Volume 2014 (2014), Article ID 654638, 3 pages

http://dx.doi.org/10.1155/2014/654638
Case Report

Adenosquamous Carcinoma of Vesicovaginal Fistula: A Rare Entity

Department of Surgery Oncology, Jawaharlal Institute of Postgraduate Medical Education and Research (JIPMER), Pondicherry 605006, India

Received 29 January 2014; Revised 4 April 2014; Accepted 17 April 2014; Published 30 April 2014

Academic Editor: Eddie Fernando Candido Murta

Copyright © 2014 Rudresh Tabali and Aravind Ramkumar. This is an open access article distributed under the Creative Commons Attribution License, which permits unrestricted use, distribution, and reproduction in any medium, provided the original work is properly cited.

Abstract

A 56-year-old lady presented with a vesicovaginal fistula (VVF) along with past history of abdominal hysterectomy. Biopsy of the fistulous tract showed squamous cell carcinoma (SCC). Patient underwent radical cystourethrectomy, total vaginectomy, and bilateral pelvic lymph node dissection along with ileal conduit. The final histopathology report of the resected specimen showed adenosquamous carcinoma in VVF. As this is a rare entity, we are reporting this case.

1. Introduction

Adenosquamous carcinoma is a type of cancer that contains two types of cells: squamous cells and gland-like cells. It is frequently found in carcinoma of the colon, endometrium, and head and neck but less commonly in that of pancreas, skin, lung, cervix, and small intestine [14]. Adenosquamous carcinoma arising in VVF has not been reported in the literature.

2. Case Presentation

A 56-year-old lady came with history of dribbling of urine per vagina of three months duration. She also had history of previous abdominal hysterectomy six years back; details of surgery including indications, intraoperative findings, and histopathology of the specimen were unavailable. On examination, the patient had a fistulous opening of size  cm noted in the vault of vagina, with mild induration of surrounding region. CECT of abdomen and pelvis showed VVF with associated enhancing wall thickening of the bladder and vault around the fistula. Cystoscopy showed tumor with fistula in the posterior wall of bladder. Biopsy taken from the fistula showed evidence of squamous cell carcinoma.

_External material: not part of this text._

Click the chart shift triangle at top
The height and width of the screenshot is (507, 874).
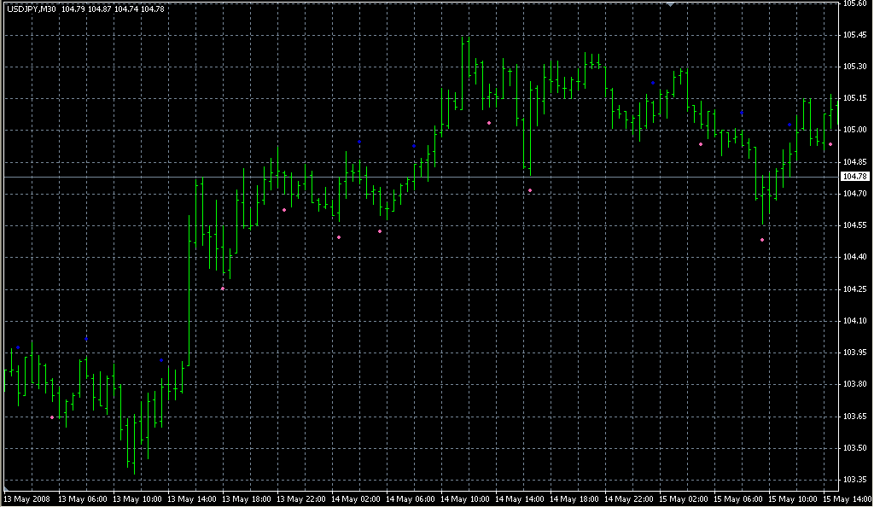tap(671, 4)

After evaluation patient underwent open radical cystourethrectomy, total vaginectomy, and bilateral pelvic lymph node dissection along with ileal conduit in March 2013 (Figure 1). The postoperative course was uneventful.

654638.fig.001
Figure 1: Specimen of radical cystourethrectomy + total vaginectomy.

Final histopathological examination of the resected specimen showed squamous cell carcinoma (SCC) of bladder, moderately differentiated, infiltrating muscularis propria up to adventitia (Figure 2). The bladder wall near the fistulous tract showed SCC in situ and subepithelial tissue showed adenocarcinoma, well differentiated with high ki 67 expression (Figure 3). The vaginal cuff showed SCC in situ changes. There was no evidence of human papillomavirus (HPV) infection like koilocytosis. All margins were free of tumor and a total of ten lymph nodes were harvested which were also free of tumor. The patient is on regular followup since surgery and has been free of recurrence till date.

654638.fig.002
Figure 2: Islands of atypical squamous epithelium infiltrating underlying detrusor muscle with associated dense lymphocytic infiltrate (H&E stain, 100x).
654638.fig.003
Figure 3: Neoplastic glandular elements with intraluminal mucin, infiltrating detrusor muscle (H&E stain, 400x).

3. Discussion

Vesicovaginal fistula is a fistulous communication between bladder and vagina. Etiology for VVF may be of benign or malignant origin. Prolonged obstructed labor remains the commonest cause of VVF in the developing world [5]. Other benign causes of VVF are gynecological surgeries like hysterectomy, pelvic irradiation, pelvic inflammatory diseases, uterine rupture, and so forth [6, 7]. Malignant causes of VVF are carcinoma of cervix, vagina, bladder, and endometrium [8]. A fistula that occurs in association with a malignancy of the female reproductive tract may be caused by a primary or recurrent tumor or may be a complication of surgery or radiation therapy [9].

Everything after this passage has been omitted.